Motor & tranny mounts are ready to be replaced after that many years... not too hard of a job and there are alternatives to the stock mounts.
For a detailed "how to" on changing the mounts you can check out my On-Site Tech index at Another Freakin' Jeep Cherokee Website
This sound goes along with just one of the #2 cylinder's valves? If it is ONLY following ONE of the two valves is is more than likely a stuck lifter and not so bad... could also be a leaking exhaust manifold gasket...
Hammer-like sounds imply a bad rod bearing. If it is a seriously solid 'CLANK / KNOCK' sound then it is likely to be a bad rod bearing or piston pin. It's hard for me to tell based on what you've described above so let's try this:
Does it become more pronounced at higher revs?
Does it get worse or diminish as the engine gets warmed up?
Is it a solid 'clank/knock' or more of a 'tick/tap' sound?
If you have an oil pressure guage... what's your pressure cold / hot? (Don't run it to get hot if it's really bad.)
If it is more of a 'tick/tap' sound then you can try running some Marvel Mystery Oil in your engine oil plus a small amount mixed with your gas as well. (Just follow the label directions.) Marvel Mystery Oil is a great product - been around for ages & will help loosen a stuck lifter / valve. I had a stuck lifter on my 90 XJ when I got it about 7 years ago and a few weeks of running this freed it up never to get stuck again. It may take a couple of times using it with your oil changes to free up a badly stuck lifter. If your lifter has collapsed completely it will not fix it... Post back & we'll go from there!
It stays the same with higher reves but they are more constant with the motor , But i just started it today and it wasn't as loud of a tap now it is more like a combination wrench is being hit on the inside not a hammer
And it starts go away at about 1 and 3/4 rpm but by 2 it is gone and when it hits three it starts to have this kind of whining sound and i haven't gone above that
and the pressure gauge is at about 60
" SOUNDS LIKE " a sticky lifter but get a second opinion from an old neighborhood wrench you may know just to be sure.

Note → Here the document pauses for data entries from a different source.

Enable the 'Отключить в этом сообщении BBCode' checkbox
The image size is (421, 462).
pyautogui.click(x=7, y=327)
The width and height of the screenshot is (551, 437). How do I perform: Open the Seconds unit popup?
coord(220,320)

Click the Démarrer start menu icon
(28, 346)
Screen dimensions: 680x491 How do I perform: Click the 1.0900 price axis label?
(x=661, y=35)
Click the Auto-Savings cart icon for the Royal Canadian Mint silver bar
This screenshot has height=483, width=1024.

Assuming it's a sticky lifter: IE, if it's NOT a hammering/knocking sound that has a deeper sound... but is more like a ticking / tapping then try the Marvel Mystery Oil per directions on the bottle.
SO LONG AS THE ENGINE ISN'T ACTUALLY KNOCKING... run it a few weeks, change the oil & filter & do the Marvel Mystery Oil thing again. You may have to repeat this again but it usually clears it up in a few weeks of running the motor.

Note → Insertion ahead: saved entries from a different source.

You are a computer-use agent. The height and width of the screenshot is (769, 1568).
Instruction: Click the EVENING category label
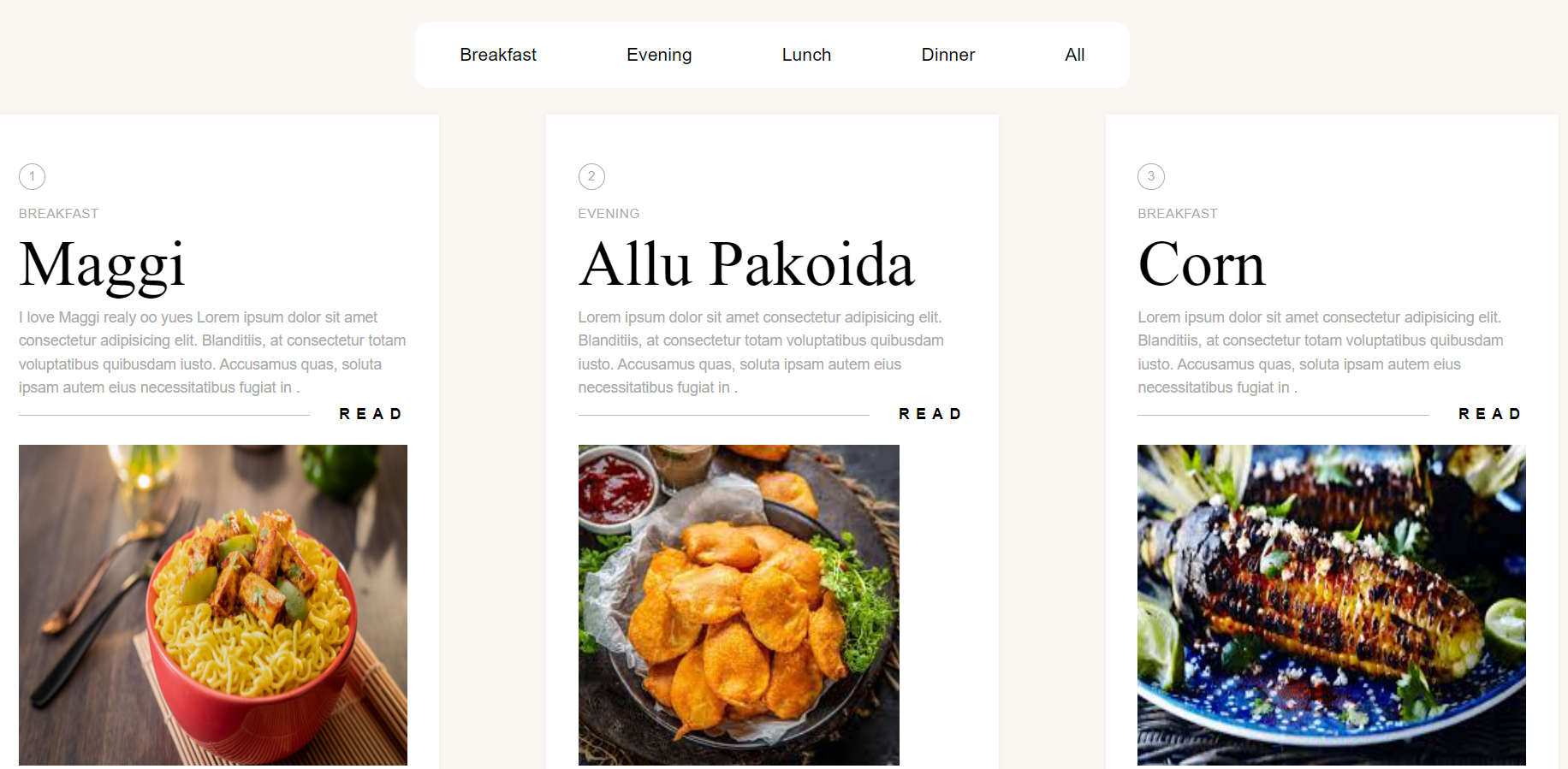[609, 214]
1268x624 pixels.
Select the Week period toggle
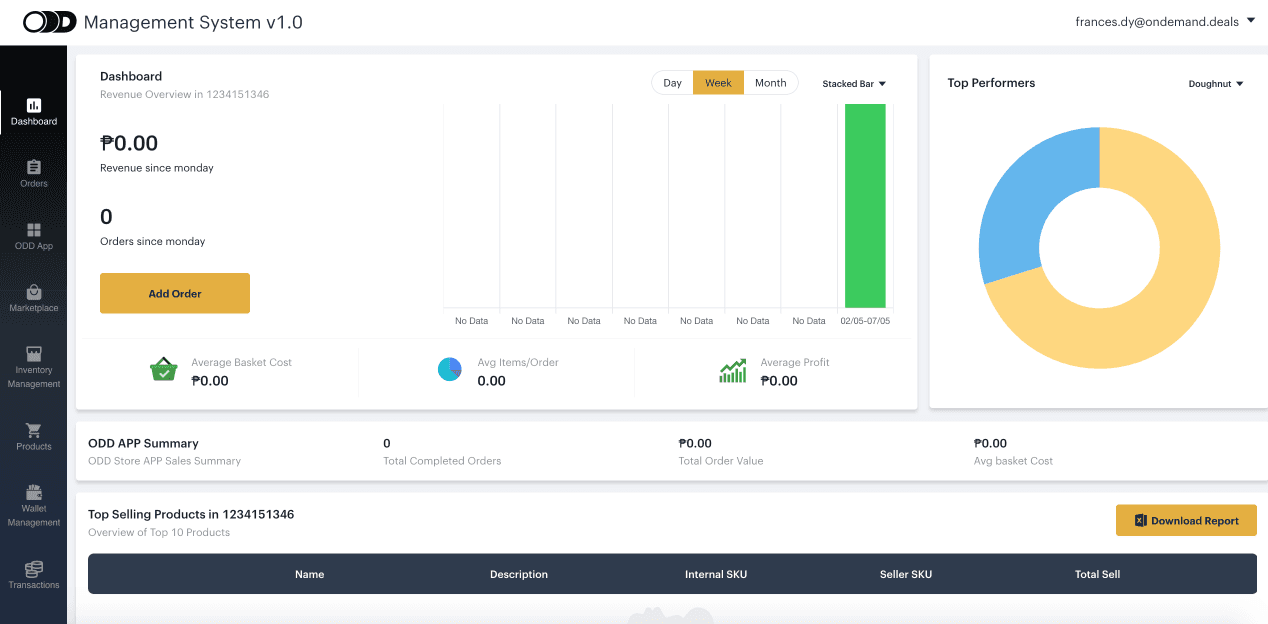click(x=718, y=83)
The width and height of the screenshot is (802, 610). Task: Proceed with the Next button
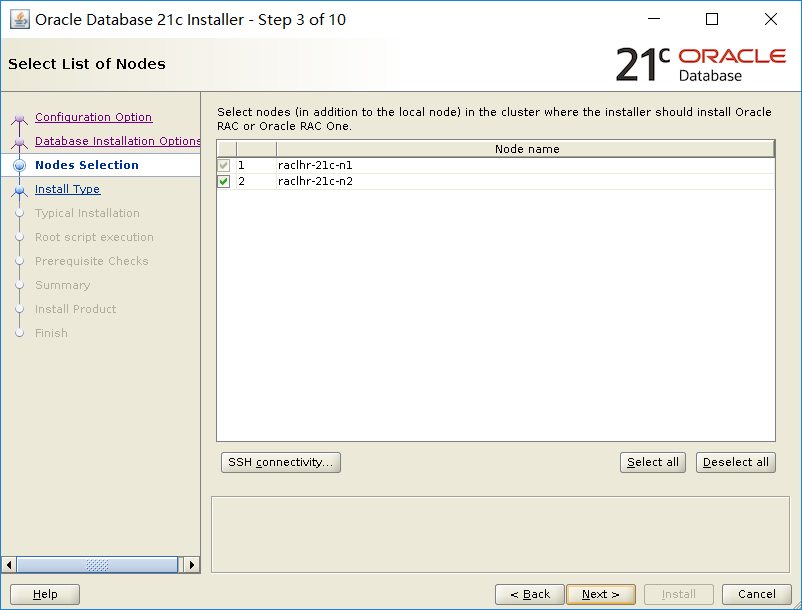(601, 594)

I did this a few times & it cleared up my sticky lifter. MMO is great stuff - glorified tranny fluid but does the trick!
If your oil has been neglected in prior years the MMO will cause the oil to get dirty faster as it loosens up the varnish build up so be prepared to change the oil a few times in the next few months depending on your miles driven.

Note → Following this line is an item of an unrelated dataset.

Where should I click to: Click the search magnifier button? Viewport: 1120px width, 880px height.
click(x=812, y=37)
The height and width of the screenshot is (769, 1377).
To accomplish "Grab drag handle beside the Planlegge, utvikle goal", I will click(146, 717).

AGAIN - if you have a knocking rod... this is NOT the way to fix it! Get that second opinion from a friend or neighborhood wrench...
HTH
Link to my site:
Another Freakin' Jeep Cherokee Website
And for this MMO i have to drain the oil in it now put that in and then just run that and you think that it will stop and if it doesn't just change the filter and do it again
But i will still go ask someone that knows what they are talking about also and if he thinks it is a sticky lifter i will try it
but i will get back to you and tell you what he says and the prob might get figured out
thanks a bunch for given some knowledge this way most people would just say what ever
Yes, definitely get that second opinion on the sound just to be sure. The sound you're describing sounds more of a metalic 'tank' sound, like a wrench striking the block than the 'tick-tick'tick' a lifter makes. Lifters can be pretty noisy - pushrod can be flopping around a bit if it's fully collapsed (which MMO will not fix...).
No, you don't have to drain the oil now unless it's already past time to change it.
Get that second opinion on the sound first... but if it's a lifter you just add the MMO to your oil now & run it until your oil change is due... THEN change it. It's all on the bottle.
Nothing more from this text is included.